Some people make rude comments about your adoption plan because they believe that you may have doubts about it. The best thing you can do to demonstrate that you are serious about your decision is to smile and gently remind them of the reason why you chose to place your child with another family for adoption. You may choose to explain to them the real reason why it was best for your child to be raised by someone else or come up with a reason you can give to people like this.
Either way, you need to let them know that you put a lot of thought and consideration into this decision before it was made. You ultimately are the only one who knows what is best for you and the child, so you have the final say in what happens to them. A short reminder that you understand the choices you made and are positive that they were the best ones can go a long way toward encouraging others to ease up on the negative comments.
Let them know that you think of your child often.
People who have never been in your situation don’t truly comprehend what it is like to place their child for adoption. Some of them inaccurately believe that you have simply forgotten about the child once they are out of your life on a daily basis. This couldn’t be further from the truth, and those people need to be educated on what it is really like to be a birth mother. Let them know that your child is never far from your mind and that not a day goes by without thinking of them. An adoption doesn’t mean that you’ve forgotten about them entirely. It simply means that you are not the person responsible for raising them anymore.
Educate them about grief.
This might also be a great time to educate people on the stages of grief that a birth mother often goes through. If you are particularly close with this person, you may choose to share some of your personal journey with grieving the loss of your child. Explain that some days are easier than others but thinking of your child on a regular basis can still be a difficult experience for you. Sharing your experience of grief lets your friends and family members know that this wasn’t an easy decision for you to make.

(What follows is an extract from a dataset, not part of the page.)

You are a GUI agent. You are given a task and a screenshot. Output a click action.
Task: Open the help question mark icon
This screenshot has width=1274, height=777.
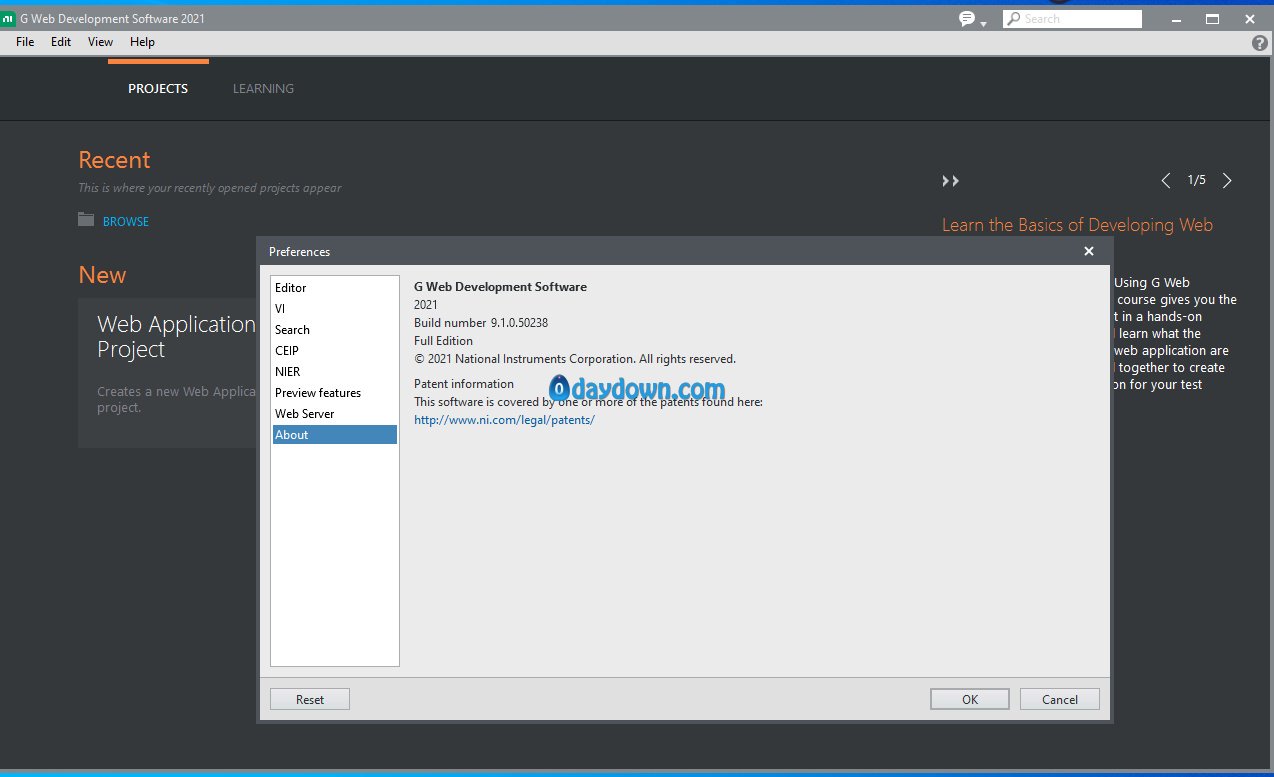click(1259, 43)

Share more information on how your child is doing.
Many people make negative comments about your adoption plan because they believe that the child may not truly be better off with the adoptive family. You can combat some of these negative comments by sharing more information on how the child is doing. Be sure to include details that let your friends know that your baby is happy and healthy in their new placement. As the child gets older and these comments continue to surface, you may choose to share their accomplishments and milestones that the adoptive family notifies you about. If you have an open adoption, you might carry around pictures to share with negative people in your life who are genuinely concerned about your child’s wellbeing.
Don’t be afraid to avoid certain people.
If you know that a certain person never has anything positive to say about your adoption, it is best to avoid this person or this conversation altogether. You might try some of the tactics on this list, but not everyone will be swayed from their firmly held opinions. There is no need for you to continuously be upset and frustrated by their comments, particularly while you are dealing with your own grief. Taking care of yourself should be a priority during this time, so you may need to cut out certain people who can’t manage to be supportive of your decision to make an adoption plan for your child.
Handling the criticism and negativity of your friends and family members can be an extremely difficult thing to do. You may want to have a plan in place beforehand so that you know exactly how to respond to the people in your life. The best thing you can do is to remind and reassure yourself that you made the best decision for you and your child when you chose an adoption plan.
Other people may not be privy to the decision-making process, and that’s okay. However, you need to be confident that you made the right decision whenever someone confronts you by claiming the opposite. If you can’t find a way to navigate the relationship with someone who doesn’t agree with your decision, it might even be time to sever that relationship for a while. After all, you have to do what is best for you and your healing process at this moment.